__Records drawn from a dataset__:
▼▼▼

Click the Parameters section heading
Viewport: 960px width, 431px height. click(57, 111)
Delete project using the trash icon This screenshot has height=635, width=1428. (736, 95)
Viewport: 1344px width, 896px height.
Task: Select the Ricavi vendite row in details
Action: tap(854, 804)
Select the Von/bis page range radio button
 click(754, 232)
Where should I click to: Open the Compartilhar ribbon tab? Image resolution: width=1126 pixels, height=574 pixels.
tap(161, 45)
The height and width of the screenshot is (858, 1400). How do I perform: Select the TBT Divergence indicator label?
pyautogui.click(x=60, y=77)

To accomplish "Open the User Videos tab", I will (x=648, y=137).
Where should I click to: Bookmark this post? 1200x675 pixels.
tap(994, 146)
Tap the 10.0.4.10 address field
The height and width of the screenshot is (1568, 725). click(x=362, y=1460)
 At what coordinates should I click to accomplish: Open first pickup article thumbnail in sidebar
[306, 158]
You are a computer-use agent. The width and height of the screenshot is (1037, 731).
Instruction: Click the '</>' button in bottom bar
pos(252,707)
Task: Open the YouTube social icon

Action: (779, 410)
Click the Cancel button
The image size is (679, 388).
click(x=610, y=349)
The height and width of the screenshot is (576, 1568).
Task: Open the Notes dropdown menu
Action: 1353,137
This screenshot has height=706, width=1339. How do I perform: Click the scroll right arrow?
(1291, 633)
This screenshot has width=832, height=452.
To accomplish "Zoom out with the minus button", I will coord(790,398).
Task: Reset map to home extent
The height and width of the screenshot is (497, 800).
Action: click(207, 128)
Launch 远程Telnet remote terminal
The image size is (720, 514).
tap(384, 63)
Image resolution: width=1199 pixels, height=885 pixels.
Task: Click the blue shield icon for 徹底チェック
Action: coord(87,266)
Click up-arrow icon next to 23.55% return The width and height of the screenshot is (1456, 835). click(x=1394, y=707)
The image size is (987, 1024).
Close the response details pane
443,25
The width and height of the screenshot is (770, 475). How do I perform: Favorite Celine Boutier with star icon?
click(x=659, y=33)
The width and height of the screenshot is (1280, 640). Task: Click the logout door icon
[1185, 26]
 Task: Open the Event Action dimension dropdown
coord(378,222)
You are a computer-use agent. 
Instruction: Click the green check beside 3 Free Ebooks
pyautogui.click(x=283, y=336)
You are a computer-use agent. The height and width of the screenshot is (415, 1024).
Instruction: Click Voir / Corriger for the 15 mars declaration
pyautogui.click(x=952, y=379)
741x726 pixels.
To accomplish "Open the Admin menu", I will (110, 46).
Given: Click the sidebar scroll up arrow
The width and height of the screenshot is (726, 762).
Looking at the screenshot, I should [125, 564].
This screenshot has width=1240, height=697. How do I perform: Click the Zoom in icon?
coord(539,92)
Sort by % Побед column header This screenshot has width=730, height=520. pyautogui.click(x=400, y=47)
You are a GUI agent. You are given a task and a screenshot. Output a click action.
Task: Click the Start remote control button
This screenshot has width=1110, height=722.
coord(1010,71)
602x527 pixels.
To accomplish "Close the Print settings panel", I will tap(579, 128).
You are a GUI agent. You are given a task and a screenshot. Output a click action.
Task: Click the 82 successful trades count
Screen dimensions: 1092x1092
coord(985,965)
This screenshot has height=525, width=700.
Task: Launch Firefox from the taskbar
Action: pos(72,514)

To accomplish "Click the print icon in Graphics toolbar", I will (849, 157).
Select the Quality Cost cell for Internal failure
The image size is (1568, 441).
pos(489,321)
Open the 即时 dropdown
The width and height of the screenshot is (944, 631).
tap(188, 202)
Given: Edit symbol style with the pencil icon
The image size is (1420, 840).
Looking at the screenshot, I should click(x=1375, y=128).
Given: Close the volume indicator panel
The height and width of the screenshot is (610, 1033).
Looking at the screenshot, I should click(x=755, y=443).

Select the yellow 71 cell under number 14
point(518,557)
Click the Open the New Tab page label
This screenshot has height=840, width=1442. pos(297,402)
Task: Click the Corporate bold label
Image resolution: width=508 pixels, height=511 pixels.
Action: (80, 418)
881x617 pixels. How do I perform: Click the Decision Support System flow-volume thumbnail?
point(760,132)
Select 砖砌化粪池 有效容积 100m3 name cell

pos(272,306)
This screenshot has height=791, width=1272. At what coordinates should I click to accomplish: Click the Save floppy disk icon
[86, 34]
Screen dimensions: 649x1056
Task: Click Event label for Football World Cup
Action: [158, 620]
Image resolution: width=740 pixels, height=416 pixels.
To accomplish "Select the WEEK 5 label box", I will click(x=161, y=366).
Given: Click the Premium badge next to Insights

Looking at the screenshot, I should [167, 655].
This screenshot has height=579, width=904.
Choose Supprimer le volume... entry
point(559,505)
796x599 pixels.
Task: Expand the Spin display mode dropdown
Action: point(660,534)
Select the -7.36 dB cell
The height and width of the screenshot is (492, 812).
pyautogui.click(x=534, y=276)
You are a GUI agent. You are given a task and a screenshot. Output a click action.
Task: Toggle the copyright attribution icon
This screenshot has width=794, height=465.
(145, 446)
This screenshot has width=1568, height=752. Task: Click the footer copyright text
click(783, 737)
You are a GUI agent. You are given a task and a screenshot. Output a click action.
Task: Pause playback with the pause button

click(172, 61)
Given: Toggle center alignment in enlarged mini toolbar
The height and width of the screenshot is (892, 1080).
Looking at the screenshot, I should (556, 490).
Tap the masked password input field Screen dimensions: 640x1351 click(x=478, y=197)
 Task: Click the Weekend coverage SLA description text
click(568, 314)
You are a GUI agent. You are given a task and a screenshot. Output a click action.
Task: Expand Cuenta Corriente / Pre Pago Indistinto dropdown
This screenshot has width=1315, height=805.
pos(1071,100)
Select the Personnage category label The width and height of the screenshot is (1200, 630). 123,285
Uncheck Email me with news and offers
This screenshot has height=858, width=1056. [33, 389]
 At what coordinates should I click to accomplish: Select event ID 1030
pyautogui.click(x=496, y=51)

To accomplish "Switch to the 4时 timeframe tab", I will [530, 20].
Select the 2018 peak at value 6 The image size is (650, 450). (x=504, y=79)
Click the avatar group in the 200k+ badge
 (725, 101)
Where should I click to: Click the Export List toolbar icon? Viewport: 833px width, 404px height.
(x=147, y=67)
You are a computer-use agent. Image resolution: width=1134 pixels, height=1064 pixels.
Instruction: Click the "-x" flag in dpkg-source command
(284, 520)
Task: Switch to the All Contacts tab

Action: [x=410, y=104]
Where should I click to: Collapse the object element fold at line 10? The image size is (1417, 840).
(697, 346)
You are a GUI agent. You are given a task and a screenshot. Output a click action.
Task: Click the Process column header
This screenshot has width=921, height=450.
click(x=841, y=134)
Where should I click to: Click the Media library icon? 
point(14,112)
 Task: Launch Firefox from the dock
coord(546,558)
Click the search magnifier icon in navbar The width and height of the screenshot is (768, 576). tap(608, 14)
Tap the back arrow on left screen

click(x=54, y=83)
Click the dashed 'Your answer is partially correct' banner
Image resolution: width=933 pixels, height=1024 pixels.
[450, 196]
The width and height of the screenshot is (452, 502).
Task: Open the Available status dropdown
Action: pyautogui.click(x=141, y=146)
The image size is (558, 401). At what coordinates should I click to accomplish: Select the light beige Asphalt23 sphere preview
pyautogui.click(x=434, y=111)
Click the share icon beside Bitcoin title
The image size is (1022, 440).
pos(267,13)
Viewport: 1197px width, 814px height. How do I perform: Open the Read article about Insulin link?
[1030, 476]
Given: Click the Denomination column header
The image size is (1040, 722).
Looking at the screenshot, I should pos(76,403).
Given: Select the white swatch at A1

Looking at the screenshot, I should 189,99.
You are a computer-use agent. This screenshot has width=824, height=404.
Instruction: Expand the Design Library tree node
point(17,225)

▲▲▲

__What is being asked__:
Filter the entries down to the lines that hold "panel". Copy those lines.

__Result for this task__:
To accomplish "Close the Print settings panel", I will tap(579, 128).
Given: Close the volume indicator panel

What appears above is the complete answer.